Showing posts with label Factory farms. Show all posts
Showing posts with label Factory farms. Show all posts

Thursday, April 12, 2012

Can food ever be sustainable?

It's been more than two years since historian James McWilliams inspired a post here. This time McWilliams has declared that not only is factory farming unsustainable, but all the small-scale locally-produced meat production niches are unsustainable too:
Grass-grazing cows emit considerably more methane than grain-fed cows. Pastured organic chickens have a 20 percent greater impact on global warming. It requires 2 to 20 acres to raise a cow on grass. If we raised all the cows in the United States on grass (all 100 million of them), cattle would require (using the figure of 10 acres per cow) almost half the country’s land (and this figure excludes space needed for pastured chicken and pigs). A tract of land just larger than France has been carved out of the Brazilian rain forest and turned over to grazing cattle. Nothing about this is sustainable...
He also thwarts the claim that these systems are more natural because the animal breeds farmers raise are either far removed from nature or their animal urges and life cycles require interference.
...Rotational grazing works better in theory than in practice. Consider Joel Salatin, the guru of nutrient cycling, who employs chickens to enrich his cows’ grazing lands with nutrients. His plan appears to be impressively eco-correct, until we learn that he feeds his chickens with tens of thousands of pounds a year of imported corn and soy feed. This common practice is an economic necessity. Still, if a farmer isn’t growing his own feed, the nutrients going into the soil have been purloined from another, most likely industrial, farm, thereby undermining the benefits of nutrient cycling.
Still, I disagree with his thesis. He takes the position that our current "factory farming" system is unsustainable and the small-scale alternatives are unsustainable, therefore eating meat and animal products is unsustainable.

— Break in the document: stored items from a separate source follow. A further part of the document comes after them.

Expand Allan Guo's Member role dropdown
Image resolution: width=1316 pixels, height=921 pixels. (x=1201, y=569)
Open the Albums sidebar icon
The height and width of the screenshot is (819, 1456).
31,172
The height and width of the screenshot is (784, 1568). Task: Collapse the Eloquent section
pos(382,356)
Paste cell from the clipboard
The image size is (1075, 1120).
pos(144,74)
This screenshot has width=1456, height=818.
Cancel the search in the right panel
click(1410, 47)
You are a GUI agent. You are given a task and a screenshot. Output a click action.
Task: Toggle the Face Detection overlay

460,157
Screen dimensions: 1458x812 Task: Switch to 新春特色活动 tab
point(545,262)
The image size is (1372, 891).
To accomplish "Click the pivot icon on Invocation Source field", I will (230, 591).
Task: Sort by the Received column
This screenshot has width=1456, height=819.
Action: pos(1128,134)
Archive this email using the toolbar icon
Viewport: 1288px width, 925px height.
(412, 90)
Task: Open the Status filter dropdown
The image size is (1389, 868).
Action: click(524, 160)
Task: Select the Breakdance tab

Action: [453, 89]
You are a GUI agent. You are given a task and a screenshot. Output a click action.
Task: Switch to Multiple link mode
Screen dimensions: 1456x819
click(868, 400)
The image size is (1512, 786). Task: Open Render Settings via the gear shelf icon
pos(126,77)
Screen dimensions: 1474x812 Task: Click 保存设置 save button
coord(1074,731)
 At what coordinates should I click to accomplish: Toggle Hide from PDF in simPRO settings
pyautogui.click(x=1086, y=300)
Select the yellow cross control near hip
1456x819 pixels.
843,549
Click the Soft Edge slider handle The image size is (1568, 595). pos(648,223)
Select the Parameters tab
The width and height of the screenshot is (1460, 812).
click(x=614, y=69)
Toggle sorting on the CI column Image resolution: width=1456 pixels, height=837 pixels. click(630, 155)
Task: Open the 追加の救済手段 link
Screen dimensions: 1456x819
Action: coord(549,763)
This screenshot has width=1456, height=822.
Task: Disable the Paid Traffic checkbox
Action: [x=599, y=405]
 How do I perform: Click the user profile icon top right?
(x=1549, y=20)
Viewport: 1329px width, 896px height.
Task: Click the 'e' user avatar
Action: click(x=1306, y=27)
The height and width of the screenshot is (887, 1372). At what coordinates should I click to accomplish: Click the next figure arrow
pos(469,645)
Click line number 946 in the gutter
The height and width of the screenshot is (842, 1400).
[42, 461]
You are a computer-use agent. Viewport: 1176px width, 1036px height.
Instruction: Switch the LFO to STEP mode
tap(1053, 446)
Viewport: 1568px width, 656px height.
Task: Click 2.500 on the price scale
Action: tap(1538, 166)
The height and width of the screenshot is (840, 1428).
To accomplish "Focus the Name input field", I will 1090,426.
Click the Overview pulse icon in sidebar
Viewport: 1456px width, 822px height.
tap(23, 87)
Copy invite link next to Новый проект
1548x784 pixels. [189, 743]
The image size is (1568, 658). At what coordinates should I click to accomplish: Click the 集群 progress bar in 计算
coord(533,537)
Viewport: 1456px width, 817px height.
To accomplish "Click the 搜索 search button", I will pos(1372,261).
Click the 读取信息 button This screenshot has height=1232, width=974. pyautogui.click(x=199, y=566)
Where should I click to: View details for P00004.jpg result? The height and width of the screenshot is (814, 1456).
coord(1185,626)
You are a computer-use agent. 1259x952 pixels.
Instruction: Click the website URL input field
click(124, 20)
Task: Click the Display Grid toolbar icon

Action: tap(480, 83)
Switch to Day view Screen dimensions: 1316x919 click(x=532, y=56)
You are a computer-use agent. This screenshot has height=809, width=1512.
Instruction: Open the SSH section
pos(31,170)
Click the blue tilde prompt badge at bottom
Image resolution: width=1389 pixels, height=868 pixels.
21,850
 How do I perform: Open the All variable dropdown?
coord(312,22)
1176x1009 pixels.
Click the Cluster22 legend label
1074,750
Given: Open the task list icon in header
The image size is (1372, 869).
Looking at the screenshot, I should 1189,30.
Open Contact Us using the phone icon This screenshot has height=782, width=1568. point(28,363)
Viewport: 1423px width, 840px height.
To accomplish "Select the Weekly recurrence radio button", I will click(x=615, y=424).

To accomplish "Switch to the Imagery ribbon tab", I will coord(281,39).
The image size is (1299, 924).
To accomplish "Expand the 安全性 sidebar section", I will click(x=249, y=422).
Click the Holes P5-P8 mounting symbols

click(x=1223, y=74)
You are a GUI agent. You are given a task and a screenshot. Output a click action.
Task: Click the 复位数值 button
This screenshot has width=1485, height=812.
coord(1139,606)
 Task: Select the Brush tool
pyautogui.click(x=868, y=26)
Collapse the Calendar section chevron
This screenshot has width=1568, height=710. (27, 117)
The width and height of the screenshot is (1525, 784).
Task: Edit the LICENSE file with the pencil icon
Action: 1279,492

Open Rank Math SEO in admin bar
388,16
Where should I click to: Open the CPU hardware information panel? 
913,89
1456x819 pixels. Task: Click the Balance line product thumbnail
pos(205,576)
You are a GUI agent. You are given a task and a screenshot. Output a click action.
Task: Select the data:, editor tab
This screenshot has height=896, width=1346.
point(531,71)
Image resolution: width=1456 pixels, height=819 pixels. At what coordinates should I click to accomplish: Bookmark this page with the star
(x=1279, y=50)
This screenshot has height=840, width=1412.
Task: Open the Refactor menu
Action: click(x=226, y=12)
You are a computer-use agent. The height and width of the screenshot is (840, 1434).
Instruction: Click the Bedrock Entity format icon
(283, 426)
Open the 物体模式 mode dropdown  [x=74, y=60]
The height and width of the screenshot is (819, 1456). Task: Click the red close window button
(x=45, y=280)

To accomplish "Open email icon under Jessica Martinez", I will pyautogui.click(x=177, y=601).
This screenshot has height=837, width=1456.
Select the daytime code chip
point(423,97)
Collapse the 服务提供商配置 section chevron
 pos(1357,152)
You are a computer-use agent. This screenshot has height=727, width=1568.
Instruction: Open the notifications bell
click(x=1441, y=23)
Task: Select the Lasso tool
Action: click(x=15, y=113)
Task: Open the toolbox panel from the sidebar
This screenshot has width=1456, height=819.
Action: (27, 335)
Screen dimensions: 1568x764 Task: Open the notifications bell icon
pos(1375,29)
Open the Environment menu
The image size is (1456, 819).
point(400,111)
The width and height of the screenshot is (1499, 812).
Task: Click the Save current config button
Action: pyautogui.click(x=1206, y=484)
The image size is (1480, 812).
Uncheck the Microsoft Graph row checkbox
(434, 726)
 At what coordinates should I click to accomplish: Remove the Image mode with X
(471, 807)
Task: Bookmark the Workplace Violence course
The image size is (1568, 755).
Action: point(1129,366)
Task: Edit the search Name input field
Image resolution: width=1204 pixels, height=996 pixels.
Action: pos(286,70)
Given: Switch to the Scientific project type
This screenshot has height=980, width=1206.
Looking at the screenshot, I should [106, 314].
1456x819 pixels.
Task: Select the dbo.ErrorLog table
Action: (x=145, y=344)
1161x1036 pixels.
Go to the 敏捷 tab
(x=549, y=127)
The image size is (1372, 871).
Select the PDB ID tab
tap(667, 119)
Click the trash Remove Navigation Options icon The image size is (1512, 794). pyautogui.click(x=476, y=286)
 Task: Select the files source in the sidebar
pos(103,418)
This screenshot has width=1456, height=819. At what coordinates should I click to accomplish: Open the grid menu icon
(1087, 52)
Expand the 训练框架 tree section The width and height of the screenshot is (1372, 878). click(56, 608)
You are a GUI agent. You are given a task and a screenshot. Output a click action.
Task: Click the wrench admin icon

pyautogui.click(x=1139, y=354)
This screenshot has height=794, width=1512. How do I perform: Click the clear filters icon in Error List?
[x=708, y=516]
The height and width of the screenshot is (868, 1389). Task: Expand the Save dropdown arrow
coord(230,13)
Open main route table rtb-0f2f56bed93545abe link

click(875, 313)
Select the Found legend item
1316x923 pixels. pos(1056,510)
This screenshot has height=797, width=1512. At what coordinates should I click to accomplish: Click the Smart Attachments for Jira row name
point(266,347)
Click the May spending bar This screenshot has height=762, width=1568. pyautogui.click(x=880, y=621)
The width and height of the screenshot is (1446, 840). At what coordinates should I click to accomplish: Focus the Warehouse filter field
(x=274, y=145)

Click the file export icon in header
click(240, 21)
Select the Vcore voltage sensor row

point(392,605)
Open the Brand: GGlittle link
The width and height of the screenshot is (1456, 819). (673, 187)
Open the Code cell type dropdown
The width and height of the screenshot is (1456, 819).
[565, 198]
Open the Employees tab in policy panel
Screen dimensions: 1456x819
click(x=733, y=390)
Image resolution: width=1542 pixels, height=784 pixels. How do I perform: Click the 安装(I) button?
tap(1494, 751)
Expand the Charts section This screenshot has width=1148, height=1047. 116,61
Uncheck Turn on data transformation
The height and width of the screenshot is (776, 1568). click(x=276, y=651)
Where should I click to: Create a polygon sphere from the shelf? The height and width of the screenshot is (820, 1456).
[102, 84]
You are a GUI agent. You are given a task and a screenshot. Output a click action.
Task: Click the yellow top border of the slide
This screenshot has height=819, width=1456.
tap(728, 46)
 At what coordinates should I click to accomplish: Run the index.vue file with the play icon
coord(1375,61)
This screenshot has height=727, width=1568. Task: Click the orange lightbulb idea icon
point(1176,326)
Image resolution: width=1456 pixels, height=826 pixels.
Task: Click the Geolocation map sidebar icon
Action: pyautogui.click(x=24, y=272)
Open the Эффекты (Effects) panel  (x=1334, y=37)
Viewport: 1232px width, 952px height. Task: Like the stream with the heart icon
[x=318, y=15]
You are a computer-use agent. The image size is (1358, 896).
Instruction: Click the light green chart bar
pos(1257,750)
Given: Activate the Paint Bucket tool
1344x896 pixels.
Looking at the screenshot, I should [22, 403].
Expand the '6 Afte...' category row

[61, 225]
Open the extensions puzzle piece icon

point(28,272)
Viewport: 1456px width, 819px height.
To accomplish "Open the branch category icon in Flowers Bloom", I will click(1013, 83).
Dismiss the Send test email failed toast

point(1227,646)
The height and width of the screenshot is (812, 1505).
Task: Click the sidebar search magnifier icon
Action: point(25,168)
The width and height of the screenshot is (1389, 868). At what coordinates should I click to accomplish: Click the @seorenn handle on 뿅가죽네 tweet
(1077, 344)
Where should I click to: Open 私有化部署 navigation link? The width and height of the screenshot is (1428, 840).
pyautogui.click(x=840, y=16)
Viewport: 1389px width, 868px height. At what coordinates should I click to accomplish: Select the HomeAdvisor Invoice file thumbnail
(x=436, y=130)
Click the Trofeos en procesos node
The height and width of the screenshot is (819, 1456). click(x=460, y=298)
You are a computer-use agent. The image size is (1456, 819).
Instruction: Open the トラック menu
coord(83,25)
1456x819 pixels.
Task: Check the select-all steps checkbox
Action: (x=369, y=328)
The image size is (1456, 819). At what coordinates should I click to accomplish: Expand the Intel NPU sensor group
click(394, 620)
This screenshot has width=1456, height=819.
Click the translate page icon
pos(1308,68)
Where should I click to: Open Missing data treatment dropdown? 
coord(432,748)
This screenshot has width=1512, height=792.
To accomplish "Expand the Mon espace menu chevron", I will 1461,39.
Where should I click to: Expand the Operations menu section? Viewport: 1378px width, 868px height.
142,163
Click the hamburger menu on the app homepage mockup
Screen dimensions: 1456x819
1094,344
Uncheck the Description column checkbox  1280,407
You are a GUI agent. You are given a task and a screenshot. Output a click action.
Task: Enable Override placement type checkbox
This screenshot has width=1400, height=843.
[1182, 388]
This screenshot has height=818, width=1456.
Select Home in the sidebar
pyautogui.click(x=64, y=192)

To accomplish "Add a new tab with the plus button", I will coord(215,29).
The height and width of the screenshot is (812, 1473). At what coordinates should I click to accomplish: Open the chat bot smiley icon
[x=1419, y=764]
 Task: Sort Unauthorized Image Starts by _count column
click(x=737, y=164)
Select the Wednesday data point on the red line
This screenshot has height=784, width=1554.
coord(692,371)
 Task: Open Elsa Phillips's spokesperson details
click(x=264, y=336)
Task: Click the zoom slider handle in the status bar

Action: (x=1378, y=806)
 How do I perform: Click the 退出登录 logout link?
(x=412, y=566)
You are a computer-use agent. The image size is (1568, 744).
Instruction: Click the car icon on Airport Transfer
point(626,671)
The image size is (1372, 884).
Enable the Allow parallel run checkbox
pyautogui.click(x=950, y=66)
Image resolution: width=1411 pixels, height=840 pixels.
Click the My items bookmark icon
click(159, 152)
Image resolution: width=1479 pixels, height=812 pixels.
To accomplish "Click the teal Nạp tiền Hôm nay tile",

By that logic, he might as well say that food production can never be sustainable.

The critics of "factory farming" have a history of exaggerations, but suppose they are accurate and we shouldn't produce food on a large scale the way we do now. That's simple enough to fix; we follow agricultural economist William A. Masters suggestion and revamp large-scale food production.

There's nothing preventing us from producing an industrial system for food production that deals with the legitimate problems raised by critics, like run-off and animal welfare. If sustainability is a legitimate hurdle to overcome, then we have to make smart changes. Inefficient, wasteful and expensive small farms are not the solution.